Ken Duncan

No. 18
- Position: Punter

Personal information
- Born: February 28, 1946 (age 80) Rock Island, Illinois, U.S.
- Listed height: 6 ft 2 in (1.88 m)
- Listed weight: 210 lb (95 kg)

Career information
- High school: Carpinteria (Carpinteria, California)
- College: Ventura CC (1964–1965) Tulsa (1966–1970)
- NFL draft: 1971: 17th round, 439th overall pick

Career history
- Minnesota Vikings (1971)*; Green Bay Packers (1971); Cincinnati Bengals (1973)*;
- * Offseason or practice squad member only

Career NFL statistics
- Punts: 6
- Punting yards: 216
- Average punt: 36
- Stats at Pro Football Reference

= Ken Duncan (American football) =

American football player (born 1946)

Kenneth W. Duncan (born February 28, 1946) is an American former professional football player who was a punter in the National Football League (NFL). He played college football for the Ventura Pirates and Tulsa Golden Hurricane and was selected in the 17th round of the 1971 NFL draft by the Minnesota Vikings. He played one season for the Green Bay Packers in 1972 and was also briefly a member of the Cincinnati Bengals in 1973.

==Early life==
Duncan was born on February 28, 1946, in Rock Island, Illinois. He first attended San Marcos High School in California before transferring to Carpinteria High School, where he competed in football, basketball and track and field as a junior and senior. As a junior, he was named first-team all-league in basketball and set the league record in the shot put. He then averaged 17.7 points per game as a senior in basketball and was selected All-California Interscholastic Federation (CIF). He concluded as a two-time all-league selection in both football and basketball, and as a senior he also set the league high jump record. Duncan graduated from Carpinteria in 1964.

==College career==
After high school, Duncan enrolled at Ventura College in 1964, playing for the school's football and basketball teams. A wide receiver in football, he was named All-Western States Conference (WSC) in 1964 and repeated in 1965 after setting a school record with 56 receptions. He helped the 1965 football team win the WSC title and served as team captain with the basketball team. Duncan transferred to the University of Tulsa in 1966 but did not have enough college credits and was thus ineligible to play for the Tulsa Golden Hurricane football team. He redshirted for the 1966 season. In 1967, Duncan was selected into the United States Army to serve in the Vietnam War. He was stationed at Nha Trang and served in the United States Army Signal Corps until returning to the U.S. in October 1968.

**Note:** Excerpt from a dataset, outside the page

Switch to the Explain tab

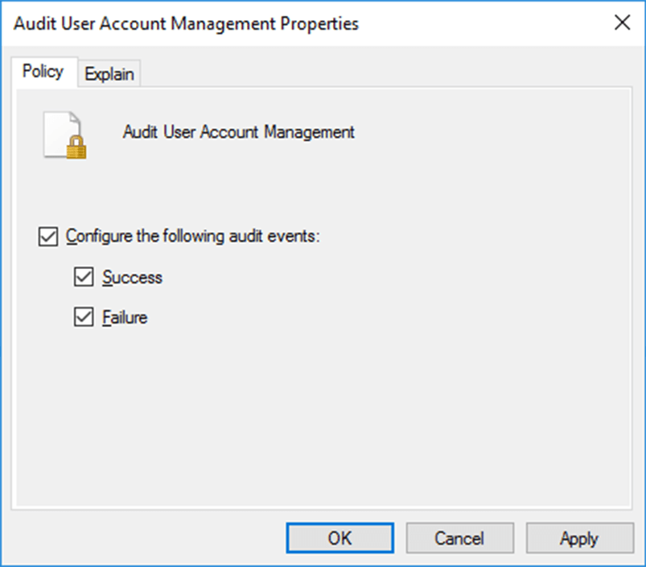pyautogui.click(x=109, y=73)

Duncan returned to the University of Tulsa in 1969 and became the football team's starting punter, while also playing split end. During the season, he caught 31 passes for 378 yards and three touchdowns while also being a top punter, recording an 87-yard punt that was both the longest nationally that year and a school record. In 1970, he caught nine passes for 152 yards and averaged 41 yards per punt to rank among the top punters nationally. He was named an All-American by The Sporting News for his performance and also served as Tulsa's co-team captain for the 1970 season. Duncan was the Missouri Valley Conference (MVC) punting leader in both his seasons playing with Tulsa. He also had four rush attempts on fake punts at Tulsa, with the Tulsa World noting that "you just never know what he's going to do when he drops back to punt a football".

==Professional career==
Duncan was selected by the Minnesota Vikings in the 17th round (439th overall) of the 1971 NFL draft. However, he was later released without playing in a game, as the Vikings decided to have quarterback Bob Lee perform punting duties. After being released by the Vikings, he was claimed off waivers by the Green Bay Packers. Duncan made his NFL debut in the Packers' Week 2 game against the Denver Broncos, punting twice for 75 yards; he then punted four times for 141 yards the following game against the Cincinnati Bengals. However, he tore his hamstring against the Bengals and was then placed on injured reserve, ending his season. In two games, he punted six times for 216 yards, a 36-yard average. He later had knee surgery and then was released by the Packers prior to the start of the 1972 season. Duncan signed with the Cincinnati Bengals in 1973 and initially impressed, but was ultimately released prior to the regular season, in part due to recurring knee issues.

==Later life==
Duncan married and had two daughters and a son. After his playing career, he worked as a coach at Ventura College, coaching punters and wide receivers, and coached basketball and football at St. Bonaventure High School in Ventura. He started a business, Unique Fitness, and worked as a personal trainer. He was inducted into the Carpinteria High School Warrior Hall of Fame in 1990 and into the Santa Barbara Athletic Round Table Hall of Fame in 2009.